I systematically went through all the different categories of packets, looking for the missing 1%. I was in luck - general LAN traffic had been low that night, so I had relatively little unrelated garbage to mask out of my stats. I compared the observed results back and forth with the model, adjusting the model as I went along, until it agreed with the observed statistics except for one point: predicted collisions 4.26%, observed 5.32%. Now (assuming I wasn't totally off base) all I had to do was go through all my captured collision fragments and I'd have the phantom packets.

I have only once seen a ghost, my grandson. It was on the great feast night many years ago, after everyone had eaten their fill and the stars were out and the singing and dancing had begun. My uncle, then unmarried, was trying to put the move on a lovely girl, but he was unaware that his clothing had come unfastened and he was making a ridiculous spectacle of himself. I saw my grandfather, many years dead, standing behind my uncle, tapping him on the shoulder, trying to whisper in his ear and tell him what was wrong. But over the noise of the music, the ghost could not make himself heard. Finally he gave up. He looked at me standing on the other side of the beach, shook his head sadly, and then ran into the surf and disappeared. I consider that no-one else saw him.

Filtering the collision fragments turned out to be easy; soon I was looking at a dump of pure phantoms.
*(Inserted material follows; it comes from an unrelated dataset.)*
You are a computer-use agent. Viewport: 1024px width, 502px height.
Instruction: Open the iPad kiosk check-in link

At first I thought there must be bugs in my analysis program, because the phantom fragments obviously weren't fragments of any packets that had any business being on the lab network. All the addresses were wrong; several were even in network 10. Some of them seemed to be neither UDP nor TCP. I'd have thought I had left the noise generator on, but they were fully valid IP packets (or pieces of such); they just had apparently random higher-level traffic. The hop counts were strangest of all; a packet would go by with a hop count of 65, then it'd be 63, then jump up to 67, but they'd all be the same packet, as if it were getting repeated somewhere.
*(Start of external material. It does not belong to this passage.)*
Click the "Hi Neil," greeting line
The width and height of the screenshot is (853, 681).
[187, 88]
I got out the storage scope and spent several pleasant hours examining the bits on the wire, microsecond by microsecond. I'd forgotten how much I like electronic debugging. It was true: I'd gotten so balled up in software concerns that I'd neglected other worthwhile pursuits. I won't bore you with exactly what I did (and I have another reason not to tell you). The punchline, anyway, was that I found a very general bug in the way our network handled packets. Under certain rare data-dependent circumstances, when packets collided the fragments would make their way to the ends of the cable, bounce back weakly from the terminators or from impedance mismatches along the cable, but then the two or more weak copies would constructively interfere and produce a new packet almost identical to the old one and just barely strong enough to be picked up by the receivers. Some differences would appear in certain fields - most notably, the low bits of the hop count. Certain packets with exactly the right bit patterns could persist indefinitely this way, never consuming enough resources to be noticed but also never quite dying; the continual random changes would give them some ability to evolve and "live" on other networks.

After a little poking around on the Net, I found a DOS-based network analyzer from 1993, and an emulator to run it. The phantom packets began to scroll up my screen. Sure enough, they were all valid fragments of packets from obsolete protocols; bits snipped out of time and repeated for years by the oddities of network propagation. Display Support Protocol, NI MAIL, Micro Focus Cobol, EMFIS Control Service, HEMS. With a little concentration I could recognize each separate thread as it slid out of my LAN, circled the world, and returned. Sometimes the hop count come back higher, sometimes lower; sometimes I'd see dozens of copies and other times only one or two. Occasionally a protocol would disappear completely, but just when I'd be ready to give up hope, it'd be renewed in a flurry of packets from all over the Net. I opened up the collision tolerance on the lab system, and watched the traffic rate climb as the ghostly voices gained power. I left them telling their stories as I went home to write my thesis.

My grandson, you must consider the shark, and forget your ho`onalu technobabble.